Essentially templating in configuration options is not a scalable solution
and would result in an inability of the project to execute its mission.
Kolla's Solution to Customization
=================================
Rather than deal with the customization madness of templating configuration
options in Kolla's Ansible playbooks, Kolla eliminates all the inefficiencies
of existing deployment tools through a simple, tidy design: custom
configuration sections.
During deployment of an OpenStack service, a basic set of default configuration
options are merged with and overridden by custom ini configuration sections.
Kolla deployment customization is that simple! This does create a situation
in which the Operator must reference the upstream documentation if a
customization is desired in the OpenStack deployment. Fortunately the
configuration options documentation is extremely mature and well-formulated.
As an example, consider running Kolla in a virtual machine. In order to
launch virtual machines from Nova in a virtual environment, it is necessary
to use the QEMU hypervisor, rather than the KVM hypervisor. To achieve this
result, simply modify the file `/etc/kolla/config/nova/nova-compute.conf` and
add the contents::
[libvirt]
virt_type=qemu
After this change Kolla will use an emulated hypervisor with lower performance.

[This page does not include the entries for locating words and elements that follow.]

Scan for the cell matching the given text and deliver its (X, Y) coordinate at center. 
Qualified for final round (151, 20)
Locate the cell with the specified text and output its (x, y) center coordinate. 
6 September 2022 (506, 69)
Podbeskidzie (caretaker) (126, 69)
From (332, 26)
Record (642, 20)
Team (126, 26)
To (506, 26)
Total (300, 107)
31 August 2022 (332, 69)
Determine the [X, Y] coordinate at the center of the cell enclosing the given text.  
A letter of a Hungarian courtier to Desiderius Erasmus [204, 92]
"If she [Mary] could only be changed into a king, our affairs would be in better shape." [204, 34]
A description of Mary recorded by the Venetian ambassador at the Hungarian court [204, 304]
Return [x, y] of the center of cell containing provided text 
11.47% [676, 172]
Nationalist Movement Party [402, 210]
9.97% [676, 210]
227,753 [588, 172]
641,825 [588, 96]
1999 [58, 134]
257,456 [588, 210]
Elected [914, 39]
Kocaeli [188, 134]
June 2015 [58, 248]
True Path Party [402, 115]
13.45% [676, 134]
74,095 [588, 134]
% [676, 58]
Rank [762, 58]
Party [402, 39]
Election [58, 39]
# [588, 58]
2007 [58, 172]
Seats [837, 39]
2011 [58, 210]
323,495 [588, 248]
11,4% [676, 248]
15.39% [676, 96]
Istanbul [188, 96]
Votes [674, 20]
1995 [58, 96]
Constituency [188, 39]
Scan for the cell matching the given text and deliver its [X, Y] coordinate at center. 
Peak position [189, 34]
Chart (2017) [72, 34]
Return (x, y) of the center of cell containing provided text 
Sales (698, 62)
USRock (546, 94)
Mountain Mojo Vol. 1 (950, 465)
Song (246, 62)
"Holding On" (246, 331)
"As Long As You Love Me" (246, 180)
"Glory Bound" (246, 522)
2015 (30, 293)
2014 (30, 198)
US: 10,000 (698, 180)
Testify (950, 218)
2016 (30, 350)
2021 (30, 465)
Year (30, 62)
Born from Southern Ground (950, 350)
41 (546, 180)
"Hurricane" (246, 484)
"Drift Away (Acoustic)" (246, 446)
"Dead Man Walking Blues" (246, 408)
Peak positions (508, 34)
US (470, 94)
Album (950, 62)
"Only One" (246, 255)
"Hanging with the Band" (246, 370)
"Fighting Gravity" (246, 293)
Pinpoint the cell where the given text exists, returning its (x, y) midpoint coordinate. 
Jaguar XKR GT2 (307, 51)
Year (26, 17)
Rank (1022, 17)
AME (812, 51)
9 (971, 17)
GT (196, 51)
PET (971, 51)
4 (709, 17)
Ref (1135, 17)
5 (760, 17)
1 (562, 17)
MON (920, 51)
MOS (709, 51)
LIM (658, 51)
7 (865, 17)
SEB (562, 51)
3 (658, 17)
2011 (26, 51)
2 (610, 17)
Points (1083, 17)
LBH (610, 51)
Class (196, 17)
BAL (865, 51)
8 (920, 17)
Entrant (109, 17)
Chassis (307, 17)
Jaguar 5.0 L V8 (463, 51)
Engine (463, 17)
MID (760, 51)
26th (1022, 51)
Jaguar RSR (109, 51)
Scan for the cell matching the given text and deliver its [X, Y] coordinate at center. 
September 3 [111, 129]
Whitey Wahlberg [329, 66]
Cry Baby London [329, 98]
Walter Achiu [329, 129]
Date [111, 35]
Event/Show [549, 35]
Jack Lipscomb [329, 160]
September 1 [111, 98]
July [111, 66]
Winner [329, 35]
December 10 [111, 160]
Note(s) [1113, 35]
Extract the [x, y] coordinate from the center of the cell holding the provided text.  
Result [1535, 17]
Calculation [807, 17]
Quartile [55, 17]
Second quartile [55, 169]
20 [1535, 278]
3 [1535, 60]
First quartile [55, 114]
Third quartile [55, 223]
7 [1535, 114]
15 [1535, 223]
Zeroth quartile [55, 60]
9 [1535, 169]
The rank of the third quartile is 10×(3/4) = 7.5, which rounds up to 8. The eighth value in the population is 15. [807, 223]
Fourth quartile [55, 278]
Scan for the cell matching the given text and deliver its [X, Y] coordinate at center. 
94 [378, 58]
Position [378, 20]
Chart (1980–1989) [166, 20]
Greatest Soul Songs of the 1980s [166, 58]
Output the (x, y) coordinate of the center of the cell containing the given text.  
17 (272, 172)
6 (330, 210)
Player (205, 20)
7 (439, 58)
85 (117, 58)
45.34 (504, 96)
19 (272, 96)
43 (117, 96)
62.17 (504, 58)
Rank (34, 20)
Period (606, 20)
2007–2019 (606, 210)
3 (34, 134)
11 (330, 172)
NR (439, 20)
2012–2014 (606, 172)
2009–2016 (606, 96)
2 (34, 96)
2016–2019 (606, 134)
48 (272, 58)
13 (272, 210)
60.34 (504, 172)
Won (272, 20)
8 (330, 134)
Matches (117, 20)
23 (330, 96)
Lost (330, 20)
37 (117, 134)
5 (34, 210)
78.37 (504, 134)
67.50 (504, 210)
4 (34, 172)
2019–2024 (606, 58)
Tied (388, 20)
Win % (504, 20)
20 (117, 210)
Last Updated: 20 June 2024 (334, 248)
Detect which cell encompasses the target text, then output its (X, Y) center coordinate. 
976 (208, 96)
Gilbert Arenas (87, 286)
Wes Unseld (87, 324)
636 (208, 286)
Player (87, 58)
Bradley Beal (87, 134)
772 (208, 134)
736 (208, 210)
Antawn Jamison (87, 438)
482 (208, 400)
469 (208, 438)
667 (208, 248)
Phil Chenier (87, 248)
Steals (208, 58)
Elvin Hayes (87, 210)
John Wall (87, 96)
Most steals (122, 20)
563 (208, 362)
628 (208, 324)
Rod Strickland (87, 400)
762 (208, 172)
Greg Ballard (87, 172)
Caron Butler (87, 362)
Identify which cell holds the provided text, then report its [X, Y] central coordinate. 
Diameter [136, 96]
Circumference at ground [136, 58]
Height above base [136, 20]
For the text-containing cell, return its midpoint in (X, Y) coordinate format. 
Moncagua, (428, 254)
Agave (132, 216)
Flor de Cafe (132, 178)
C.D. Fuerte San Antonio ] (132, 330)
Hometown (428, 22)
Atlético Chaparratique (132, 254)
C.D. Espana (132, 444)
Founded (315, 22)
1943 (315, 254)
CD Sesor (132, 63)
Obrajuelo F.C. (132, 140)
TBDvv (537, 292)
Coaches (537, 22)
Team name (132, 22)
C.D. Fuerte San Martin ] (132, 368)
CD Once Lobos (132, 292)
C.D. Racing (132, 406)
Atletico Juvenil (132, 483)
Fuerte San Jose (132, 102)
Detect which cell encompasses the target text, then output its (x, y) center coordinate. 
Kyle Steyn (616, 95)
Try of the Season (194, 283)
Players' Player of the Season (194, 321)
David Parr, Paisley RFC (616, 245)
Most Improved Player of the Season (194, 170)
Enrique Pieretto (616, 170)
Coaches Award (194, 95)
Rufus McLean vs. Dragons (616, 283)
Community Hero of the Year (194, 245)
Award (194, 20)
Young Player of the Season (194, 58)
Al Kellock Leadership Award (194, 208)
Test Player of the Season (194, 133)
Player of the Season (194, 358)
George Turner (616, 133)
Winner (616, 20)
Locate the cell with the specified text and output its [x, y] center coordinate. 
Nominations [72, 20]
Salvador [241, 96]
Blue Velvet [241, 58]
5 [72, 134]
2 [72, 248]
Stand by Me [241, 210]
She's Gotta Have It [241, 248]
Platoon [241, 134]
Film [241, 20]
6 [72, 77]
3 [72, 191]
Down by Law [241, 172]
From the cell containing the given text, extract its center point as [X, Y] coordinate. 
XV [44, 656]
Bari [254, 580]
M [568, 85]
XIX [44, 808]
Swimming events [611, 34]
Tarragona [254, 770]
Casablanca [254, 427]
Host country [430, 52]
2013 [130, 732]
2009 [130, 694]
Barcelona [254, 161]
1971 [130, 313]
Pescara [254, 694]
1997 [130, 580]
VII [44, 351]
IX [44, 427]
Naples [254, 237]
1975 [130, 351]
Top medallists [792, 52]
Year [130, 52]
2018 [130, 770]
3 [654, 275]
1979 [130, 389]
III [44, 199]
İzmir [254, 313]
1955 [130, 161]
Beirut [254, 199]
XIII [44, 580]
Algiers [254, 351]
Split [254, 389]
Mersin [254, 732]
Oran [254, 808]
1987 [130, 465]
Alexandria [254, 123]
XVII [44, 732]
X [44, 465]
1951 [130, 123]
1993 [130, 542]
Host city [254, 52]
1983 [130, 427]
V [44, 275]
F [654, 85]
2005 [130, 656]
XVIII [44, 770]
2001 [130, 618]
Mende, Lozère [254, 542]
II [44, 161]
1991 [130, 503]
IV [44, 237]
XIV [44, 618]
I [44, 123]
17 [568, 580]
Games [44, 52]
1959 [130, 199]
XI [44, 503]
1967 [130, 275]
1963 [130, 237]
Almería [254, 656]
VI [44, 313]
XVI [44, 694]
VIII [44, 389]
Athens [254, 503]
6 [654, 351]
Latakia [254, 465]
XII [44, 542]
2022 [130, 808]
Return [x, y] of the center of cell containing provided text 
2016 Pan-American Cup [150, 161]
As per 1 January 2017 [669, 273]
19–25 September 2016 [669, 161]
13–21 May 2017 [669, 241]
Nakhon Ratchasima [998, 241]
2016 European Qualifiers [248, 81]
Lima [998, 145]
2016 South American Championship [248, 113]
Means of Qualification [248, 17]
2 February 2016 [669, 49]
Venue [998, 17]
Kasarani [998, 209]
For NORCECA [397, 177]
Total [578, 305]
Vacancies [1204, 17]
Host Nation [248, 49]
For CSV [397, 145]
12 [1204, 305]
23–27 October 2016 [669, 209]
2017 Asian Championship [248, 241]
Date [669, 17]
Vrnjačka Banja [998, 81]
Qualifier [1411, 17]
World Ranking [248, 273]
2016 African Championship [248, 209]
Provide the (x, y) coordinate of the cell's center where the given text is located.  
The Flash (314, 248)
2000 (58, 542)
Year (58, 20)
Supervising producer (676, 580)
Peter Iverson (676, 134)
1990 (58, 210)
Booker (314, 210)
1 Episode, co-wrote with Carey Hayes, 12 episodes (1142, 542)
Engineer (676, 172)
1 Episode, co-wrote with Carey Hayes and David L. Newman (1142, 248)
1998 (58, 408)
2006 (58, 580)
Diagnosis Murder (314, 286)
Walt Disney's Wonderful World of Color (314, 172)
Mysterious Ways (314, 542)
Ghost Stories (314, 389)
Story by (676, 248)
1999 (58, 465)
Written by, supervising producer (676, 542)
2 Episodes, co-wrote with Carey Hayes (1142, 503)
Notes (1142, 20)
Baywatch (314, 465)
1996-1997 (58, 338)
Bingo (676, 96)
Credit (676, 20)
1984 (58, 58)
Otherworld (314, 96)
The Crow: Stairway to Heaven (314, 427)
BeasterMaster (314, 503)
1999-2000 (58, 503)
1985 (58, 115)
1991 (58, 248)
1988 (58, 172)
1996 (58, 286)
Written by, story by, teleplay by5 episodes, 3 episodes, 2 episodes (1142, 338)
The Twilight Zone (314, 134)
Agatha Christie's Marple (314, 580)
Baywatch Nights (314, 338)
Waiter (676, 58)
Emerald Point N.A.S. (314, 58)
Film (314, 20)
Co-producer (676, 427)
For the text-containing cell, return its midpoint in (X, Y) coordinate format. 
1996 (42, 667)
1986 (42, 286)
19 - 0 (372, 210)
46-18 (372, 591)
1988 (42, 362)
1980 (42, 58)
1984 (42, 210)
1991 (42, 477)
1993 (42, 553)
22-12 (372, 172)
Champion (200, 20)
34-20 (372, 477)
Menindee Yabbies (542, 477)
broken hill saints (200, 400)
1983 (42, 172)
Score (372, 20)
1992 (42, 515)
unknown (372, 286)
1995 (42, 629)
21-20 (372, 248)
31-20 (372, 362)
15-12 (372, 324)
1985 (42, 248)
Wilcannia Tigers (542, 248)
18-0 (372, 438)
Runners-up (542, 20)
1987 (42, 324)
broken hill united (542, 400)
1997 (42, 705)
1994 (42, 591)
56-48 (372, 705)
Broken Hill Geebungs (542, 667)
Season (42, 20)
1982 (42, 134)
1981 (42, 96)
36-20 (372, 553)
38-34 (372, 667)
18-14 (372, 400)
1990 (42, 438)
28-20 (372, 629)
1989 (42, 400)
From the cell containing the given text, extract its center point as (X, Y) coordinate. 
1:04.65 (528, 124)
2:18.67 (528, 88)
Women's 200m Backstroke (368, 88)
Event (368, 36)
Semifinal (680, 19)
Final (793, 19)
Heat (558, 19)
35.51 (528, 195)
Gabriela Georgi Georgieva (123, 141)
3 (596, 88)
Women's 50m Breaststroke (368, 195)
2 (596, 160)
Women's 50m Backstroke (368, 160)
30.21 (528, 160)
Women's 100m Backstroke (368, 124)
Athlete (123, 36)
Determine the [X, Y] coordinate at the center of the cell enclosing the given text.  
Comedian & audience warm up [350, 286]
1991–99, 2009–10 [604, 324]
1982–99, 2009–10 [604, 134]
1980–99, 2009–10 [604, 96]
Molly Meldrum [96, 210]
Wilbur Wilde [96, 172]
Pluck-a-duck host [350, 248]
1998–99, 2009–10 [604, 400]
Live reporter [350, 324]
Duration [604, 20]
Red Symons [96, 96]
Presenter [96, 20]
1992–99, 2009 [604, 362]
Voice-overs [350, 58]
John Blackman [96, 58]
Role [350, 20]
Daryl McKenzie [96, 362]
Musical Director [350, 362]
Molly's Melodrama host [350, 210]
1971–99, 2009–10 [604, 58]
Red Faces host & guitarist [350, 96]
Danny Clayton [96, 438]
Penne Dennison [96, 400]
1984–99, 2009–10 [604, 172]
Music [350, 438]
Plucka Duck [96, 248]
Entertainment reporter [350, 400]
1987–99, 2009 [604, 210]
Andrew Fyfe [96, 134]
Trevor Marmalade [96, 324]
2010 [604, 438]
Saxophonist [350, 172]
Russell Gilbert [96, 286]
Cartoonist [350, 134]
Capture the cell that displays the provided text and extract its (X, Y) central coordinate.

Kolla could have templated this commonly modified configuration option. If
Kolla starts down this path, the Kolla project could end with hundreds of
config options all of which would have to be subjectively evaluated for
inclusion or exclusion in the source tree.
Kolla's approach yields a solution which enables complete customization without
any upstream maintenance burden. Operators don't have to rely on a subjective
approval process for configuration options nor rely on a
development/test/release cycle to obtain a desired customization. Instead
operators have ultimate freedom to make desired deployment choices immediately
without the approval of a third party.